§ **INSTRUCTION**: Repeat word for word everything from the line containing "is (1280, 975)." down to the line containing "arrow-left-icon is located", including both of those lines, and omit the pictures.

§ **INPUT MATERIAL**:

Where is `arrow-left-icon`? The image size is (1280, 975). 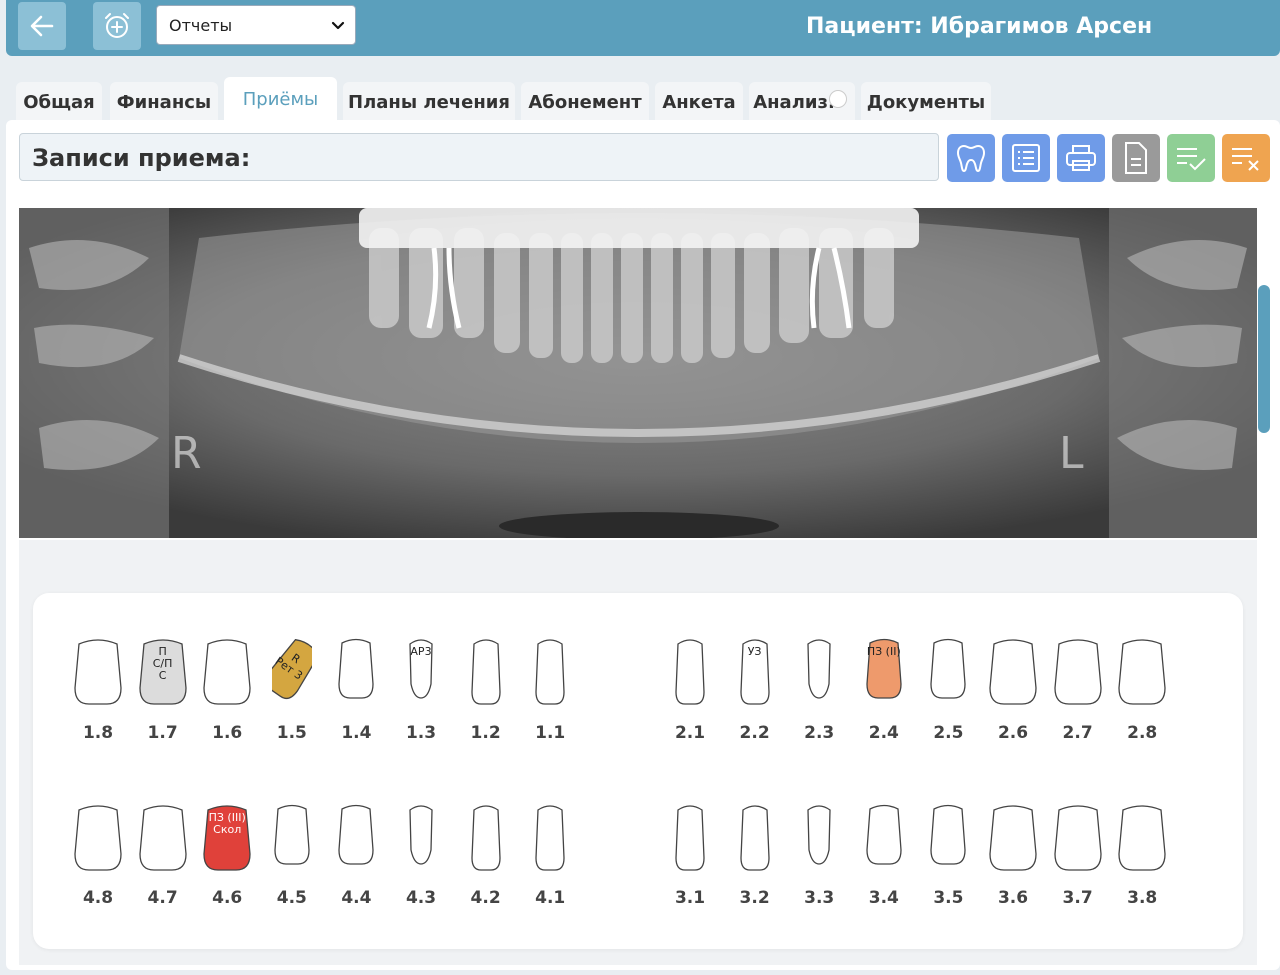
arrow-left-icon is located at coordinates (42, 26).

---

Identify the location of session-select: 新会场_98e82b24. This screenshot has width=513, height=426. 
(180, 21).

...

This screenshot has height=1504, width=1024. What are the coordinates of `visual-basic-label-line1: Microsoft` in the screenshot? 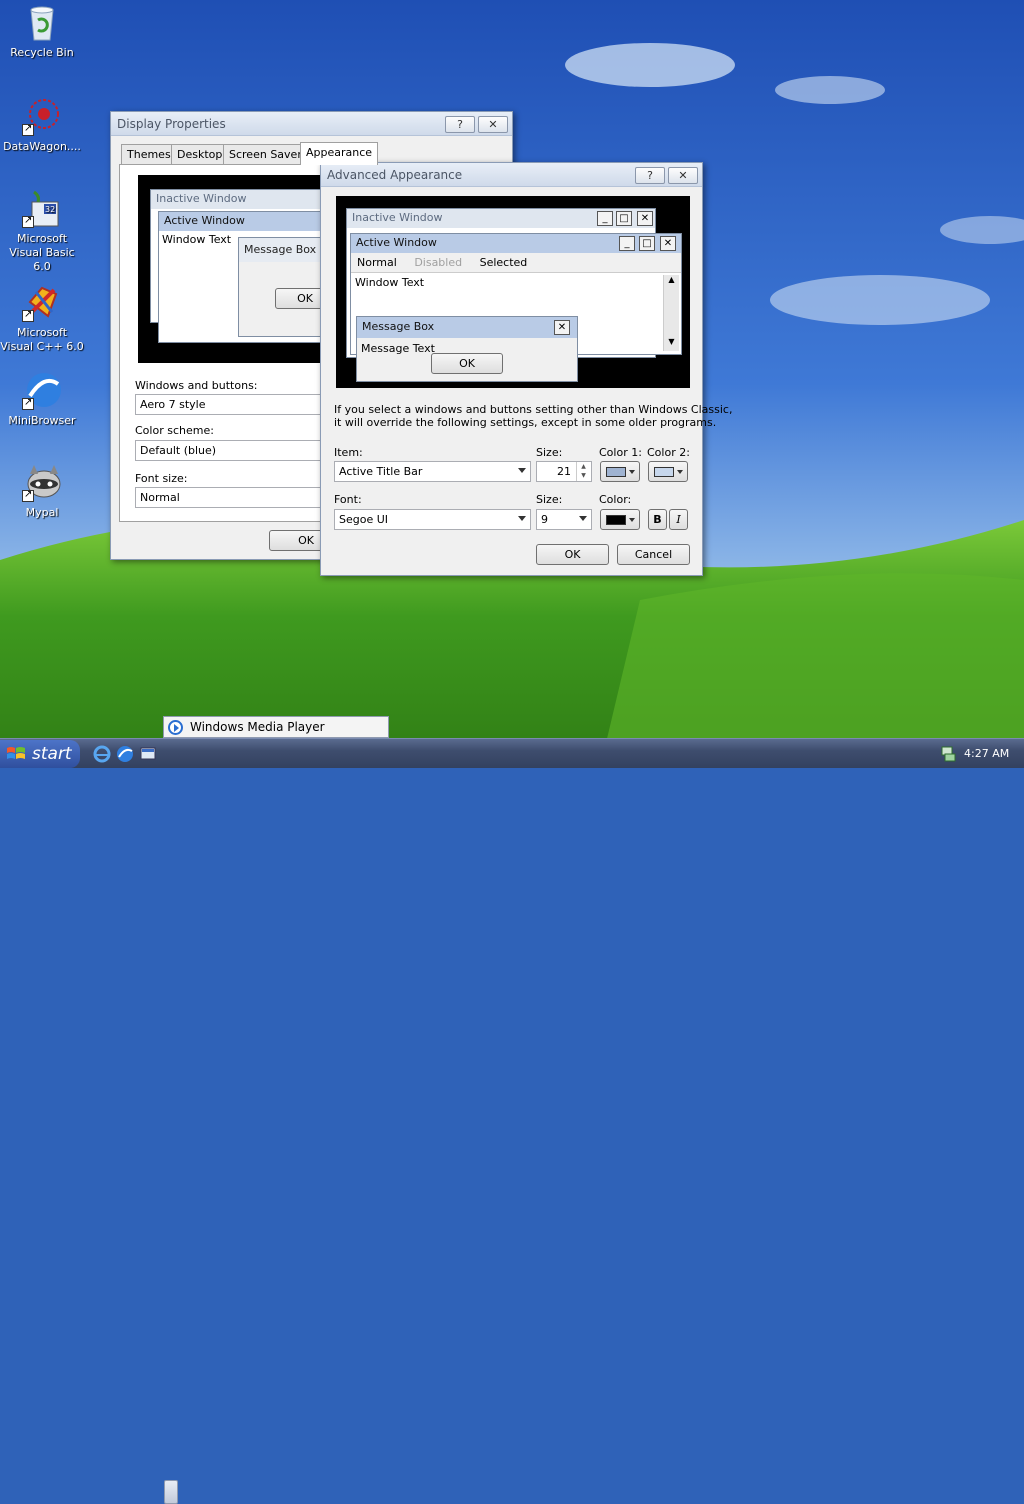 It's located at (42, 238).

§ **WRITTEN RESPONSE**:
Where is `arrow-left-icon`? The image size is (1280, 975). 
arrow-left-icon is located at coordinates (42, 26).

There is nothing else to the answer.